The new secretary of state for health keeps saying he’d like to see a ‘pharmacy first’ scheme. His junior colleague Maria Caulfield made positive noises too recently. PSNC says it is “pushing for a ‘sensible’ walk in option”, but I’m not holding my breath for any government allowing literally anyone in England to walk into a pharmacy and get free stuff. England is the one part of the UK that still has prescription charges. I’m not sure the NHS is up for trusting pharmacy as a whole yet, either, even with its stellar pandemic performance and the relationship rebuilding work of the now departed Mr Dukes. 

Perhaps pharmacy should stop holding its breath for central largesse, and make more of its own running? Primary care currently has access to two pots of cash – the short term Winter Access Fund (WAF) and the longer term, and larger, Investment and Impact Fund (IIF). For hard pressed GP practices, community pharmacies can certainly improve Access for patients who might otherwise have to wait a fortnight for an appointment. And if community pharmacy services could be structured to provide guaranteed capacity, that would definitely make an Impact on primary care locally. 

I think Cornwall LPC is onto something, therefore, with its CCG-commissioned walk in community pharmacy service, which is funded from the WAF. Chair Nick Kaye sees the service helping to encourage more of the county’s GP practices to engage with the GP-CPCS. Where next, as people get experience of doing things differently? 

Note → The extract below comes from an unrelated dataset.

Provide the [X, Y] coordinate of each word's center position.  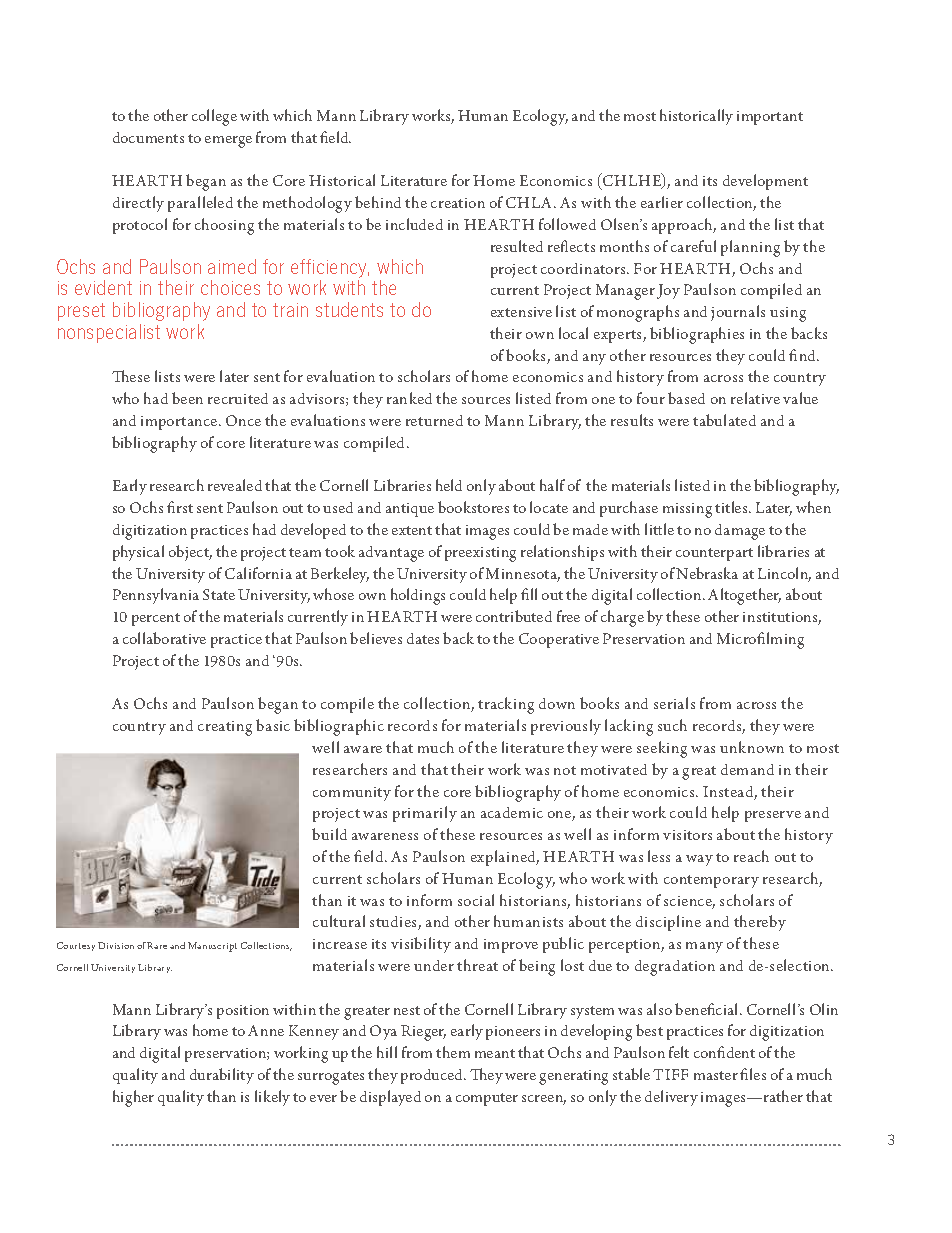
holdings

In a column last year Newham GP Farzana Hussain told us she has a dedicated appointment slot in her clinics for a patient who bounces back after triaging in a CPCS referral. Might that work in reverse, with pharmacies formally adding appointment capacity for local practices, so GP receptionists have more slots to fill when the phones start ringing?

Tweaks, expansions, reinventions that turn good ideas into great ones are always more likely to happen locally, as trust between individuals creates an atmosphere where people work together to create better. They have also found ways to short-circuit cumbersome paperwork in the interests of patient care. 

CPCS is supposed to help integrate community pharmacy into primary care. Primary care networks are meant to bring together the health economy in a locality to work together in a more integrated way. The pots of cash give power (and resources) to local systems to find solutions that improve access and relieve pressure. They come with rules and regulations too, but nobody ever made an omelette without breaking eggs.